Dilemas da doação de órgãos
Enviada em 28/05/2021
No longa “Um ato de coragem” o protagonista Jonh Archibald, diante de inúmeros problemas financeiros, vê-se impotente quando seu filho Michael necessita de um transplante de coração para sobreviver. Apesar de recorrer ao estado, Jonh não consegue auxílio para arcar com os altos custos do procedimento. Diferente da ficção estadunidense, o Brasil, por meio da lei 8.080/1990 que instituiu a criação do SUS, não cobra dos pacientes os gastos com o transplante de orgãos e tecidos. Entretanto, o país necessita de aumentar o número de doadores para corresponder a demanda das extensas listas de espera por transplante. Nesse sentido, é essencial observar o papel da família e do atendimento humanizado.
Inicialmente, é importante entender que os familiares de possíveis doadores são os responsáveis, segundo a jurisdição brasileira, por determinar a concretização das doações. Infelizmente, muitas famílias são contrárias ao procedimento. Tal realidade diverge do “Princípio da maior felicidade” proposto pelo filósofo Jonh Stuart Mill, em que as decisões e ações humans devem ser tomadas no intuito de beneficiar o maior número de pessoas. Dessa forma, é possível perceber a dificuldade dos familiares em ter empatia e preocupação, com a felicidade de pacientes que aguardam transplante, quando estão imersos na dor da perda.
Por conseguinte, faz-se necessário a presença de pessoas capacitadas para atender os familires de doadores, assim como para expor a importância da doação. No documentário “SUS 30 anos”, é demonstrado como a humanização no atendimento de pacientes e familiares contribuem para a rebilitação física e emocional dos mesmos.
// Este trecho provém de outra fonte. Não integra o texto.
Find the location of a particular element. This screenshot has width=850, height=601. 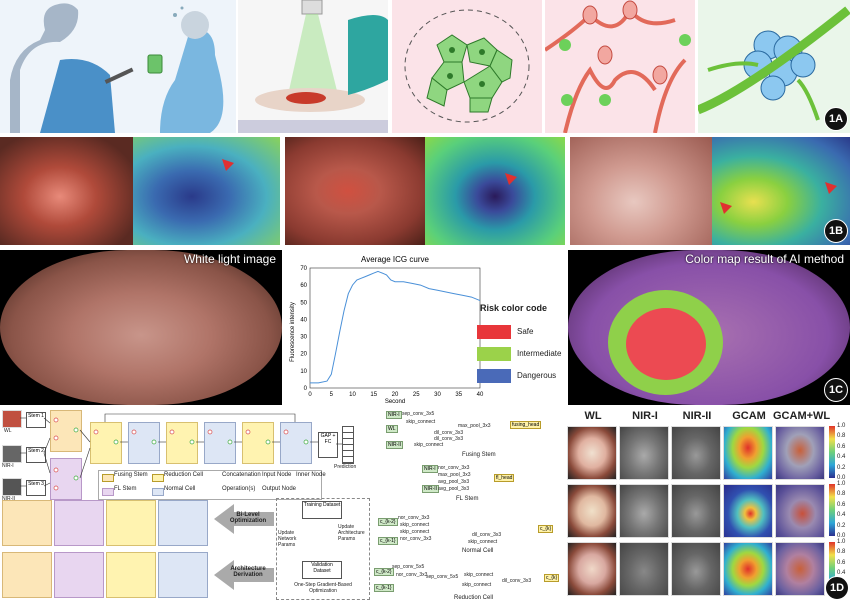

vessels-illustration is located at coordinates (618, 66).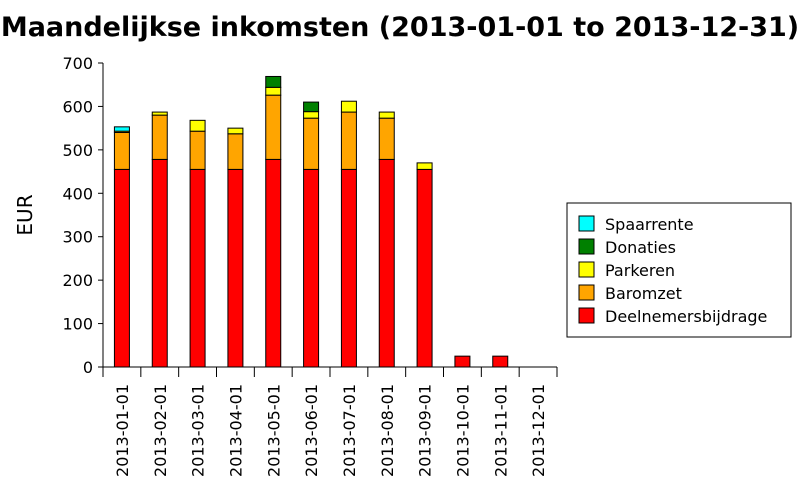  What do you see at coordinates (78, 324) in the screenshot?
I see `y-tick-label: 100` at bounding box center [78, 324].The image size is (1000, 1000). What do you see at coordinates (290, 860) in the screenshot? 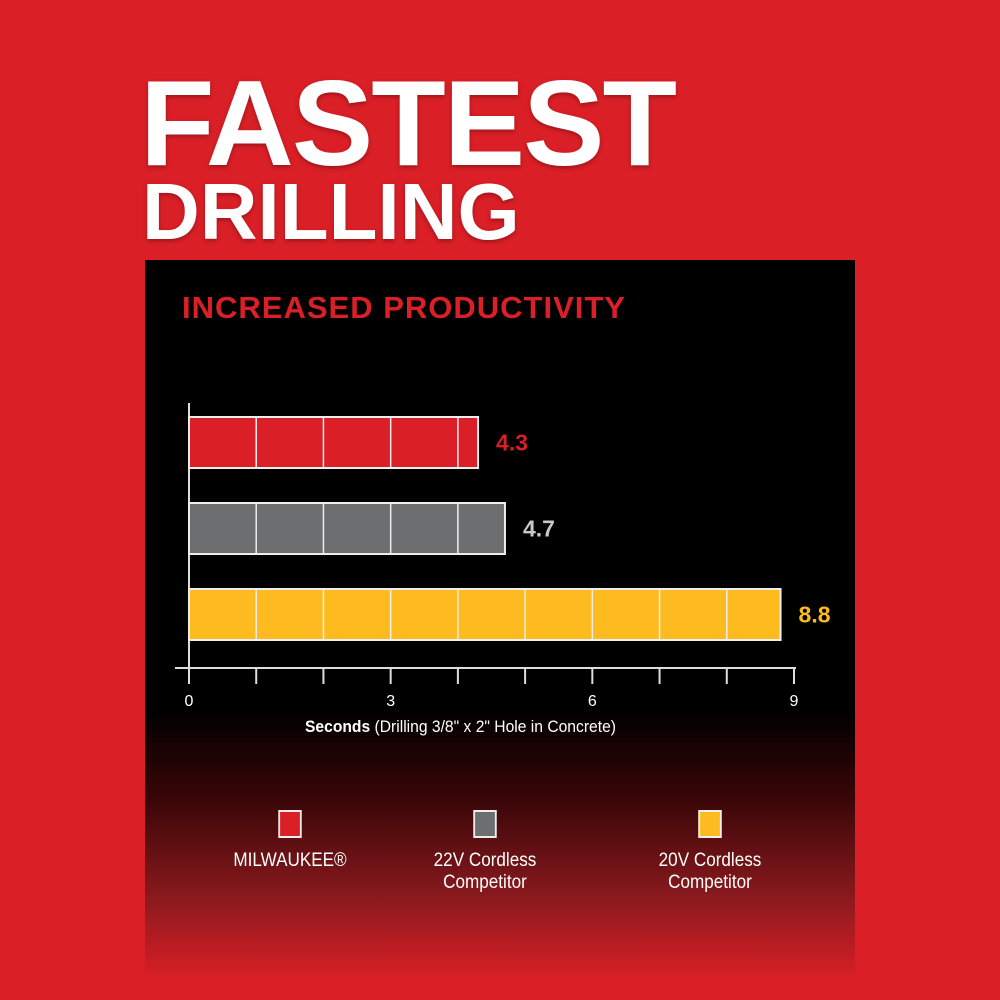
I see `legend-label-line1: MILWAUKEE®` at bounding box center [290, 860].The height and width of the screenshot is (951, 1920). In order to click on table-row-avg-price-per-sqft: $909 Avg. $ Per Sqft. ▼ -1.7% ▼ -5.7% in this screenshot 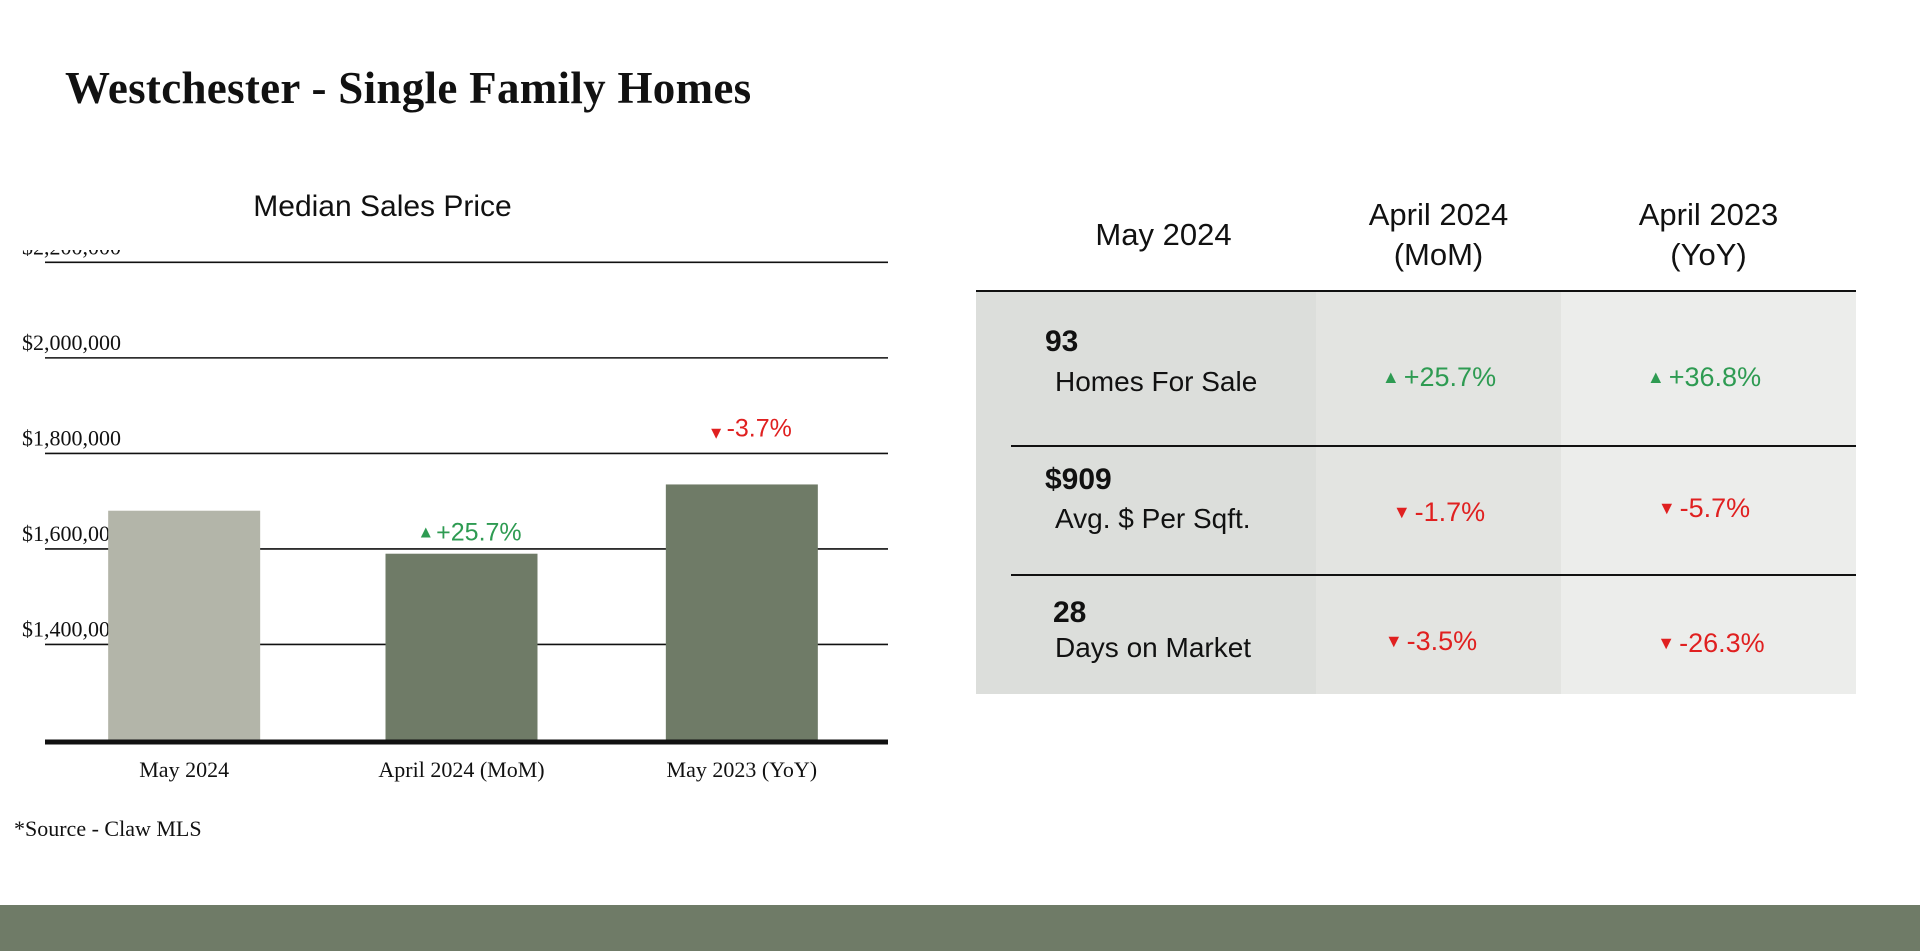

Dessa forma, o aumento do tratamento acolhedor nos diversos profissionais da saúde, como enfermeiros, técnicos e médicos, podem auxiliar na redução das longas filas de transplante, assim como amparar os familiares em sofrimento.
Destarte, medidas são necessárias para atenuar a problemática. O Ministério da Saúde, por meio de um projeto de lei entregue á Câmara dos Deputados, deve destinar um maior pecentual finaceiro para a especialização de profissionais que lidam diretamente com familiares de doadores de orgãos. Tal ação pode ocorrer por meio de palestras e seminários ministrados por psicólogos e/ou psiquiatras, tendo em vista que esses são profissionais aptos para lidar com a saúde mental. Certamente, tal ação ampliará os benefícos imensuráraveis do SUS.